Para lograr dar con el gen, los científicos de la Arizona University, y de la Norwegian University of Life Sciences, llegaron primero a la insulina que lo acompaña y lo denominan "sustrato receptor de insulina".
Actualmente, se cree que la insulina puede cambiar los hábitos alimenticios al estar marcado por ese gen en el cerebro. Sin embargo, los resultados del equipo investigador muestran que el gen fuera del mismo también puede modificar las elecciones sobre alimentos.
Los investigadores comprobaron que las abejas con el gen normalizado en el cerebro pero modificado en la grasa abdominal -donde se encuentran la mayoría de las células grasas- regresaban a su colonia con menos néctar que otras abejas.

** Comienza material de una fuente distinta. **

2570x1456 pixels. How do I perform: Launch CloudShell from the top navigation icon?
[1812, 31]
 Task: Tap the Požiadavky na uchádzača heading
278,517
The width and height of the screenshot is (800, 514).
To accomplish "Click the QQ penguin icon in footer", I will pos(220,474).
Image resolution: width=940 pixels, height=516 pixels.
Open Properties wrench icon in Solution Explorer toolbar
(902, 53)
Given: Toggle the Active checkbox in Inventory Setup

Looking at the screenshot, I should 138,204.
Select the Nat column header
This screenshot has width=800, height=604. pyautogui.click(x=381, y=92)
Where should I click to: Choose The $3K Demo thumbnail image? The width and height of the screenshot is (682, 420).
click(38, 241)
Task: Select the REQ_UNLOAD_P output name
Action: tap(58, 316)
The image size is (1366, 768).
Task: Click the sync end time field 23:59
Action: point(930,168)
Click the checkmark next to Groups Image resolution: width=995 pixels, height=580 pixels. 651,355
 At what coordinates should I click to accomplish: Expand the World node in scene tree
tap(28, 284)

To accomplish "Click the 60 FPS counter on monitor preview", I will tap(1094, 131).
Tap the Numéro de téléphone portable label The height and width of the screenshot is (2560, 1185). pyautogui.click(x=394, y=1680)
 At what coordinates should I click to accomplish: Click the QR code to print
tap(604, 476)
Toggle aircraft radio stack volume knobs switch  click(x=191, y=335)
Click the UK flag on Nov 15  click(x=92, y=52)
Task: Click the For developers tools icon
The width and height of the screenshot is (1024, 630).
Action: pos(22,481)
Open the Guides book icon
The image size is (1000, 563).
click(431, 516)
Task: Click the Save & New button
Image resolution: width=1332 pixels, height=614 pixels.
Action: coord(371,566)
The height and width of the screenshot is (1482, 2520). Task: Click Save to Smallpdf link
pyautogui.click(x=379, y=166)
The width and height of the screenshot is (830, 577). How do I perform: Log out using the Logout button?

Estas abejas incrementaron su atracción por el polen y la disminuyeron por los carbohidratos, lo que se puede explicar por una alteración en su sensibilidad al azúcar.
En las personas, el mismo gen se encuentra en aquellas con alguna enfermedad provocada por las deficiencias en el sustrato de insulina, explicó uno de los investigadores."Las decisiones sobre la comida son en parte responsables de enfermedades como la diabetes o la obesidad", señaló uno de los responsables del proyecto.